▸ **DATA LISTING**:

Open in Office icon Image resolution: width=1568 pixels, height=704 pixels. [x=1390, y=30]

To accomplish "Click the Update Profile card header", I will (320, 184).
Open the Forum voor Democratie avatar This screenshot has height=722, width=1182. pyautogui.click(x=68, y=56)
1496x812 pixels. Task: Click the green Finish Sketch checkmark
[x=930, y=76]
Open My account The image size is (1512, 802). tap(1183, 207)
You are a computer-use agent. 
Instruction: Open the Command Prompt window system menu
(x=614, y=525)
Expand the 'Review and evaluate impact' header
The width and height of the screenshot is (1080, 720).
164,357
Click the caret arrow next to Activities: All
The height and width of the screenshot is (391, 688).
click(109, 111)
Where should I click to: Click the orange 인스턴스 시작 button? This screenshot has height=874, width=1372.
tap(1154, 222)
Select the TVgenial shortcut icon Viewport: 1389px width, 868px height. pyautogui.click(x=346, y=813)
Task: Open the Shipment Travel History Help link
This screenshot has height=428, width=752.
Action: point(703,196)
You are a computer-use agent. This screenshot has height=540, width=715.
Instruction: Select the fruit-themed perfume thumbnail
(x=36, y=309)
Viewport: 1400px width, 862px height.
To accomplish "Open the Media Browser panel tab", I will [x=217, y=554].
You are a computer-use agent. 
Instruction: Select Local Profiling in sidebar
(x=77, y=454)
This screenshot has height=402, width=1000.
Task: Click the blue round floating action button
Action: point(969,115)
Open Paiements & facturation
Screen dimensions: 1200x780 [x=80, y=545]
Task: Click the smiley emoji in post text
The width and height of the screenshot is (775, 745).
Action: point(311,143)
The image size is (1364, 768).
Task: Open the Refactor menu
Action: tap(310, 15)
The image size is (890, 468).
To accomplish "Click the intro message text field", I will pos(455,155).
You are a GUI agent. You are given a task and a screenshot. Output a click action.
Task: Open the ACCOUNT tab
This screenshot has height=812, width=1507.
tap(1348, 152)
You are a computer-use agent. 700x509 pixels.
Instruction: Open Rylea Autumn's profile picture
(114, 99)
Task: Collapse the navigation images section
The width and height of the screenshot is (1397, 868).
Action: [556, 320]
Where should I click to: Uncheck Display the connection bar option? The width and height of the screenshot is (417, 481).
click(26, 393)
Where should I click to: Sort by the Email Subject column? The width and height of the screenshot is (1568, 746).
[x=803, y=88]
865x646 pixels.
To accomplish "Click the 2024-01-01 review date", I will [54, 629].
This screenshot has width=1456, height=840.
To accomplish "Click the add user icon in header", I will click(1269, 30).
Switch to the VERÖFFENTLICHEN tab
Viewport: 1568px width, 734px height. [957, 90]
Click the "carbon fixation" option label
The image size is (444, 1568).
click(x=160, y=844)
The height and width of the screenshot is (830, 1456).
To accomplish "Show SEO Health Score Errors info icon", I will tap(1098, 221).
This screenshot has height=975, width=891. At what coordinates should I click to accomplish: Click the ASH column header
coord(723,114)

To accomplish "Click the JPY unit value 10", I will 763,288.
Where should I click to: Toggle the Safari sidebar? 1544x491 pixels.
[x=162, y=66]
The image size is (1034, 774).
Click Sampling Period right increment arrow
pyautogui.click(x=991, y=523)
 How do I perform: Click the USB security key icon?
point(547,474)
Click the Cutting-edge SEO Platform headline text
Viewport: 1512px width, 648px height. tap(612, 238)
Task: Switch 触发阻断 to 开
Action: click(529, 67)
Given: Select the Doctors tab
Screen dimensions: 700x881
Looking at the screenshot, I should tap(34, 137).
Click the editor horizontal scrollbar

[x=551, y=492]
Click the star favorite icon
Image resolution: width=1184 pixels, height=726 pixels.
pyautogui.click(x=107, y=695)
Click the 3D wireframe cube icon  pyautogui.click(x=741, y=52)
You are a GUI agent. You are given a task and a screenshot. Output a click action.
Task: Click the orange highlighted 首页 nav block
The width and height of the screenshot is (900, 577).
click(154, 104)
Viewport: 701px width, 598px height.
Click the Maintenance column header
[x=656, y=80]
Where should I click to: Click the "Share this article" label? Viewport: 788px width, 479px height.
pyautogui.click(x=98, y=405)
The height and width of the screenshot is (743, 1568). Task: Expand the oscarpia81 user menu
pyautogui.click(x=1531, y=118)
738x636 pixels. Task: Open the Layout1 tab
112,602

▸ **WHAT TO DO**:
Write out all the items again, swapping "computer-use agent" for "desktop agent" wherever it occurs and leaving everything else unchanged.

▸ **RESPONSE BELOW**:
Open in Office icon Image resolution: width=1568 pixels, height=704 pixels. [x=1390, y=30]

To accomplish "Click the Update Profile card header", I will (320, 184).
Open the Forum voor Democratie avatar This screenshot has height=722, width=1182. pyautogui.click(x=68, y=56)
1496x812 pixels. Task: Click the green Finish Sketch checkmark
[x=930, y=76]
Open My account The image size is (1512, 802). tap(1183, 207)
You are a desktop agent. 
Instruction: Open the Command Prompt window system menu
(x=614, y=525)
Expand the 'Review and evaluate impact' header
The width and height of the screenshot is (1080, 720).
164,357
Click the caret arrow next to Activities: All
The height and width of the screenshot is (391, 688).
click(109, 111)
Where should I click to: Click the orange 인스턴스 시작 button? This screenshot has height=874, width=1372.
tap(1154, 222)
Select the TVgenial shortcut icon Viewport: 1389px width, 868px height. pyautogui.click(x=346, y=813)
Task: Open the Shipment Travel History Help link
This screenshot has height=428, width=752.
Action: point(703,196)
You are a desktop agent. This screenshot has height=540, width=715.
Instruction: Select the fruit-themed perfume thumbnail
(x=36, y=309)
Viewport: 1400px width, 862px height.
To accomplish "Open the Media Browser panel tab", I will [x=217, y=554].
You are a desktop agent. 
Instruction: Select Local Profiling in sidebar
(x=77, y=454)
This screenshot has height=402, width=1000.
Task: Click the blue round floating action button
Action: point(969,115)
Open Paiements & facturation
Screen dimensions: 1200x780 [x=80, y=545]
Task: Click the smiley emoji in post text
The width and height of the screenshot is (775, 745).
Action: point(311,143)
The image size is (1364, 768).
Task: Open the Refactor menu
Action: tap(310, 15)
The image size is (890, 468).
To accomplish "Click the intro message text field", I will pos(455,155).
You are a GUI agent. You are given a task and a screenshot. Output a click action.
Task: Open the ACCOUNT tab
This screenshot has height=812, width=1507.
tap(1348, 152)
You are a desktop agent. 700x509 pixels.
Instruction: Open Rylea Autumn's profile picture
(114, 99)
Task: Collapse the navigation images section
The width and height of the screenshot is (1397, 868).
Action: [556, 320]
Where should I click to: Uncheck Display the connection bar option? The width and height of the screenshot is (417, 481).
click(26, 393)
Where should I click to: Sort by the Email Subject column? The width and height of the screenshot is (1568, 746).
[x=803, y=88]
865x646 pixels.
To accomplish "Click the 2024-01-01 review date", I will [54, 629].
This screenshot has width=1456, height=840.
To accomplish "Click the add user icon in header", I will click(1269, 30).
Switch to the VERÖFFENTLICHEN tab
Viewport: 1568px width, 734px height. [957, 90]
Click the "carbon fixation" option label
The image size is (444, 1568).
click(x=160, y=844)
The height and width of the screenshot is (830, 1456).
To accomplish "Show SEO Health Score Errors info icon", I will tap(1098, 221).
This screenshot has height=975, width=891. At what coordinates should I click to accomplish: Click the ASH column header
coord(723,114)

To accomplish "Click the JPY unit value 10", I will 763,288.
Where should I click to: Toggle the Safari sidebar? 1544x491 pixels.
[x=162, y=66]
The image size is (1034, 774).
Click Sampling Period right increment arrow
pyautogui.click(x=991, y=523)
 How do I perform: Click the USB security key icon?
point(547,474)
Click the Cutting-edge SEO Platform headline text
Viewport: 1512px width, 648px height. tap(612, 238)
Task: Switch 触发阻断 to 开
Action: click(529, 67)
Given: Select the Doctors tab
Screen dimensions: 700x881
Looking at the screenshot, I should tap(34, 137).
Click the editor horizontal scrollbar

[x=551, y=492]
Click the star favorite icon
Image resolution: width=1184 pixels, height=726 pixels.
pyautogui.click(x=107, y=695)
Click the 3D wireframe cube icon  pyautogui.click(x=741, y=52)
You are a GUI agent. You are given a task and a screenshot. Output a click action.
Task: Click the orange highlighted 首页 nav block
The width and height of the screenshot is (900, 577).
click(154, 104)
Viewport: 701px width, 598px height.
Click the Maintenance column header
[x=656, y=80]
Where should I click to: Click the "Share this article" label? Viewport: 788px width, 479px height.
pyautogui.click(x=98, y=405)
The height and width of the screenshot is (743, 1568). Task: Expand the oscarpia81 user menu
pyautogui.click(x=1531, y=118)
738x636 pixels. Task: Open the Layout1 tab
112,602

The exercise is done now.